From the listing below, return every line with the string "agent" in it.
Top of Data extracts
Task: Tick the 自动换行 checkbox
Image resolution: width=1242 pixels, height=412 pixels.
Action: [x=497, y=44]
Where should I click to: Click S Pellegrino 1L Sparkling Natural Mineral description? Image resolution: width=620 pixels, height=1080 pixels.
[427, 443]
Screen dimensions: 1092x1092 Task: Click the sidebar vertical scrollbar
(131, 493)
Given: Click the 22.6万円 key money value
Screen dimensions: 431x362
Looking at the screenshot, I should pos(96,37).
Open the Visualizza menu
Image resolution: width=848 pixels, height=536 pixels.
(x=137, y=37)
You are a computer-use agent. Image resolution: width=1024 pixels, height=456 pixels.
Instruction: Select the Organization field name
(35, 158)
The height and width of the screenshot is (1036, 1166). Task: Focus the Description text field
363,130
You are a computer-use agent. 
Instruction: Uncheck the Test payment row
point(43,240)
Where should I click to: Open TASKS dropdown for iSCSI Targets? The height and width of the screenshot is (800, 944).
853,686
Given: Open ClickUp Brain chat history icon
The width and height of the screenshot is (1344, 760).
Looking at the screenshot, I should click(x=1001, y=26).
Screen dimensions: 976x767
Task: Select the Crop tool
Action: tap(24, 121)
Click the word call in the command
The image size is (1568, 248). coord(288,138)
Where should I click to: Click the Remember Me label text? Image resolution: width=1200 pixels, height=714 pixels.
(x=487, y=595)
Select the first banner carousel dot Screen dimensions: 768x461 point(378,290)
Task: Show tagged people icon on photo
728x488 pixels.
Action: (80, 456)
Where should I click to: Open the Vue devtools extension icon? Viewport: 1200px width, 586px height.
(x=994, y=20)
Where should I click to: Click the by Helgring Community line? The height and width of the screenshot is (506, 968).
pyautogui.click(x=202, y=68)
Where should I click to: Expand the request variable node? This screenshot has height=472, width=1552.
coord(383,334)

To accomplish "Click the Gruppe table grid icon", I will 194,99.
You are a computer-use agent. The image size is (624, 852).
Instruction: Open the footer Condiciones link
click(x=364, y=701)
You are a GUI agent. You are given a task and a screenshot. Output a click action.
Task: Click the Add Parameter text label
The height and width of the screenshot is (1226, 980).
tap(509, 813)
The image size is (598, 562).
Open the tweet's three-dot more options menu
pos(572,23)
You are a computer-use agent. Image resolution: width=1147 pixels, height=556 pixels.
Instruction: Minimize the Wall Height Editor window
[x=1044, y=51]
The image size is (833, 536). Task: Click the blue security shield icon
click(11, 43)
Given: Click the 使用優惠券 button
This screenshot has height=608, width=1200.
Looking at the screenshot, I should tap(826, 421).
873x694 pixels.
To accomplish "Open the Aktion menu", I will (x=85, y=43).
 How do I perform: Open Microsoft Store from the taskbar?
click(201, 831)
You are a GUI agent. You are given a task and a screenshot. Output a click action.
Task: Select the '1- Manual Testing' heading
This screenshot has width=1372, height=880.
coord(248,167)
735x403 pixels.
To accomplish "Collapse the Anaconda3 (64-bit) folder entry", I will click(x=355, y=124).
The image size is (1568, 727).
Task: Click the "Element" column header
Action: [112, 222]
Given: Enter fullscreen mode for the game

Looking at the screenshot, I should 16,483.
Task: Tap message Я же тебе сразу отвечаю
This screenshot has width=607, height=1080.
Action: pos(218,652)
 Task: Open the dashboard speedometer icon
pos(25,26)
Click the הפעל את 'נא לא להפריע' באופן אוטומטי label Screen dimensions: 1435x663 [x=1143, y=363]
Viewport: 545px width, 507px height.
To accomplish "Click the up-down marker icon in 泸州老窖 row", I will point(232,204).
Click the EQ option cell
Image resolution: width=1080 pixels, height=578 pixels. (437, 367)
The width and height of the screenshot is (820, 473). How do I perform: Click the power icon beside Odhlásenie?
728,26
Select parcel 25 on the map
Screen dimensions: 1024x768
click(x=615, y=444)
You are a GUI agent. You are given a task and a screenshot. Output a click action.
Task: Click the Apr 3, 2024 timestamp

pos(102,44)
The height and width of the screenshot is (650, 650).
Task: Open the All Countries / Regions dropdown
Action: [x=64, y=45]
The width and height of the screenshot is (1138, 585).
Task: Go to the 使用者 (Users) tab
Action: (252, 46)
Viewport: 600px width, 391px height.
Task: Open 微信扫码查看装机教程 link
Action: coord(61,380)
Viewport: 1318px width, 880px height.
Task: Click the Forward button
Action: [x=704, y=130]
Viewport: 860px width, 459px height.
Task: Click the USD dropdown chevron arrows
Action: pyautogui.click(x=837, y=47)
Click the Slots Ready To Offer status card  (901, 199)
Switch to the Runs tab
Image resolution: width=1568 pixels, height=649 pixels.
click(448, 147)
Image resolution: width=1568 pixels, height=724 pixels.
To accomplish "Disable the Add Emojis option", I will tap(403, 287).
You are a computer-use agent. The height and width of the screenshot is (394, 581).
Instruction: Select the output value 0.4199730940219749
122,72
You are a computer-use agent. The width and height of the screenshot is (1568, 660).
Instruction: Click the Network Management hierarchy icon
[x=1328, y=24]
Bottom of Data extracts
§ Expected output
You are a computer-use agent. Image resolution: width=1024 pixels, height=456 pixels.
You are a computer-use agent. 
You are a computer-use agent. The image size is (624, 852).
You are a GUI agent. You are given a task and a screenshot. Output a click action.
You are a computer-use agent. Image resolution: width=1147 pixels, height=556 pixels.
You are a GUI agent. You are given a task and a screenshot. Output a click action.
You are a GUI agent. You are given a task and a screenshot. Output a click action.
You are a computer-use agent. The height and width of the screenshot is (394, 581).
You are a computer-use agent. The width and height of the screenshot is (1568, 660).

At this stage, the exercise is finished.